The Hinchinbrook Riffs

Chamber Music by Nigel Westlake, Vol. 2

$23   (Australian dollars)

   

buy at: AMC - Buywell - iTunes

cover
Tall Poppies is proud to present The Hinchinbrook Riffs, containing five magnificent works by one of Australia’s favourite composers, Nigel Westlake. Westlake’s amiable style of writing has allowed his music to reach a wide and appreciative audience. Westlake’s music is always engaging, delightfully witty at times, and also capable of plumbing the depths of human experience. The respect with which he is held amongst his colleagues is clear in the passion and commitment audible in these superb performances.

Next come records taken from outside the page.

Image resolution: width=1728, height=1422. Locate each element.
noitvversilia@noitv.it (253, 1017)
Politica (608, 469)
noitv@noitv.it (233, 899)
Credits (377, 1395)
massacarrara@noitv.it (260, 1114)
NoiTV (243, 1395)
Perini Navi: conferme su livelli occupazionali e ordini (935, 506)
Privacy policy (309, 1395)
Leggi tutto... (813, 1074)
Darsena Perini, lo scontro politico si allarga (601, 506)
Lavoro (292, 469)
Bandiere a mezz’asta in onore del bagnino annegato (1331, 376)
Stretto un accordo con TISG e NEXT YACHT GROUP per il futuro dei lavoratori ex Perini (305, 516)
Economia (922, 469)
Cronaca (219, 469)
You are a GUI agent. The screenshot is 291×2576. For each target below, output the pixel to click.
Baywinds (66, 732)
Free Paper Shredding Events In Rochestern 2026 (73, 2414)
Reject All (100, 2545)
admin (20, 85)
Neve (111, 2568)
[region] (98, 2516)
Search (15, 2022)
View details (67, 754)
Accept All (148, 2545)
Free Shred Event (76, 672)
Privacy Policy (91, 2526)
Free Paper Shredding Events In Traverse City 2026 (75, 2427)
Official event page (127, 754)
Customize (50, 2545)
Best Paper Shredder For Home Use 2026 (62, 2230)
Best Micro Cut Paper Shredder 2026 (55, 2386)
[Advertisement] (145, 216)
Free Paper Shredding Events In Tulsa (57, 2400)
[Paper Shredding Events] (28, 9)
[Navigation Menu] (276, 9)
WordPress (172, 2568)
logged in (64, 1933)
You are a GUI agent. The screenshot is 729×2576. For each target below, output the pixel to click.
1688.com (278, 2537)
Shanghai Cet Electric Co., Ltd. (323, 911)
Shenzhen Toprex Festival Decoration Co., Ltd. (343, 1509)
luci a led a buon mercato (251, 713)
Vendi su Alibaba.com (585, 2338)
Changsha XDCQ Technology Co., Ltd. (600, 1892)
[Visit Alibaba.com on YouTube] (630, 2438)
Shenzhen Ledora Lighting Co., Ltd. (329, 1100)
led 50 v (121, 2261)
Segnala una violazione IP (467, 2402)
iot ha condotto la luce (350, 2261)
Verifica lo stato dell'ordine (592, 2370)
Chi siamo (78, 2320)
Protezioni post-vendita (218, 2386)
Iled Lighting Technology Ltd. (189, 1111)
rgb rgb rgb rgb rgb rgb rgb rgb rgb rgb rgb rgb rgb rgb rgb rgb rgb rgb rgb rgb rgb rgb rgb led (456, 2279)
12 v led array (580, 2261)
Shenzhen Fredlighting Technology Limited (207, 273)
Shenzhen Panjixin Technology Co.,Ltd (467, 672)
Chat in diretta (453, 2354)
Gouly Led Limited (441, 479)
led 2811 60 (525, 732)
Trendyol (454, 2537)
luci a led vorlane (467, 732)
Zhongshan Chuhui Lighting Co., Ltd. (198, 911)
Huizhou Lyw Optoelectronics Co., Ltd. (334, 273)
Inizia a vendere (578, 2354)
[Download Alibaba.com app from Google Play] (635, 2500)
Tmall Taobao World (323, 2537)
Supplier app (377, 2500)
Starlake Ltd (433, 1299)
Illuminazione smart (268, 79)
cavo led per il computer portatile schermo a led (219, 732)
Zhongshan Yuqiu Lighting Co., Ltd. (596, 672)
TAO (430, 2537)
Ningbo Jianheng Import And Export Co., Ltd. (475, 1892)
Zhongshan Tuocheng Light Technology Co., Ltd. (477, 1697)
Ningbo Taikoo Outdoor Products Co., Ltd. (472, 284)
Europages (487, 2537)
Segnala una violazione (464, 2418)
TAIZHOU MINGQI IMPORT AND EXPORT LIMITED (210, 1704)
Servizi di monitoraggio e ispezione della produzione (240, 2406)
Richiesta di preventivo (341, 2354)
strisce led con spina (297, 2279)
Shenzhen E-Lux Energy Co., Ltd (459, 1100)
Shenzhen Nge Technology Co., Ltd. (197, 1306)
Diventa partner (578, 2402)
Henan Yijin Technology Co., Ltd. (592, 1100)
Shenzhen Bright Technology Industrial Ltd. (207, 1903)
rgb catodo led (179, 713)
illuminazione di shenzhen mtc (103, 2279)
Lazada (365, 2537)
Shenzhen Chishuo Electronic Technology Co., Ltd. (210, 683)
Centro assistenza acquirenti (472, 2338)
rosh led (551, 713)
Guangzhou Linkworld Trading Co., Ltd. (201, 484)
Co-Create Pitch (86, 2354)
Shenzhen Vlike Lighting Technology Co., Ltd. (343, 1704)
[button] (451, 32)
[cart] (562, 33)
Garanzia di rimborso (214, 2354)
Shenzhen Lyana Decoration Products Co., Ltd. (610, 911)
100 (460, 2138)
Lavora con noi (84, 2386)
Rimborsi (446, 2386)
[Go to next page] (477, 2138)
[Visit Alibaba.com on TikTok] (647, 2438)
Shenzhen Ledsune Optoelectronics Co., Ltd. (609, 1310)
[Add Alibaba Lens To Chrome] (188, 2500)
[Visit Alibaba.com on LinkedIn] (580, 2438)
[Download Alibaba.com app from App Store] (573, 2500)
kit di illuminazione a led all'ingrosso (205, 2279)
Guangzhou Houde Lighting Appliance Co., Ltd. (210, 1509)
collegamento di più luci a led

The Piano Trio was commissioned by the Macquarie Trio (making their debut here on Tall Poppies) and whilst it gives the performers a level of virtuosity to achieve, they respond magnificently. The Hinchinbrook Riffs was recorded by brilliant Australian guitarist Craig Ogden, who is enjoying a huge career in Europe. The String Quartet was commissioned by Ken Tribe in celebration of his 90th birthday and this recording was made just after its premiere in November 2005. It is a passionate and vibrant work. Kalabash was written as part of Westlake’s HC Coombs Creative Arts Fellowship at ANU, and is a serious romp for percussion, played with all the verve we have come to expect from Australia’s premier percussion ensemble, Synergy. The CD concludes with Michael Kieran Harvey’s performance of the Piano Sonata, written for him. This piece won the Jean Bogan piano prize and was submitted by the ABC to the International Rostrum of Composers in 2000.

See also the first volume of Nigel's chamber music on Tall Poppies: TP047.
CONTENTS

Piano Trio (2003) Macquarie Trio Australia
The Hinchinbrook Riffs (2003) Craig Ogden
String Quartet no 2 (2005) Goldner String Quartet
Kalabash (2004) Synergy Percussion
Piano Sonata (1997) Michael Kieran Harvey - piano

REVIEWS

Although he may be best known for some highly successful film scores such as that for the IMAX film Antarctica (Tall Poppies TP012 - see review), Nigel Westlake has also composed a good deal of chamber and orchestral music. This release is in fact the sequel to Tall Poppies’ earlier disc devoted to his chamber music (TP047 that I have not heard so far), and includes some fairly recent pieces, the earliest dating from 1997. 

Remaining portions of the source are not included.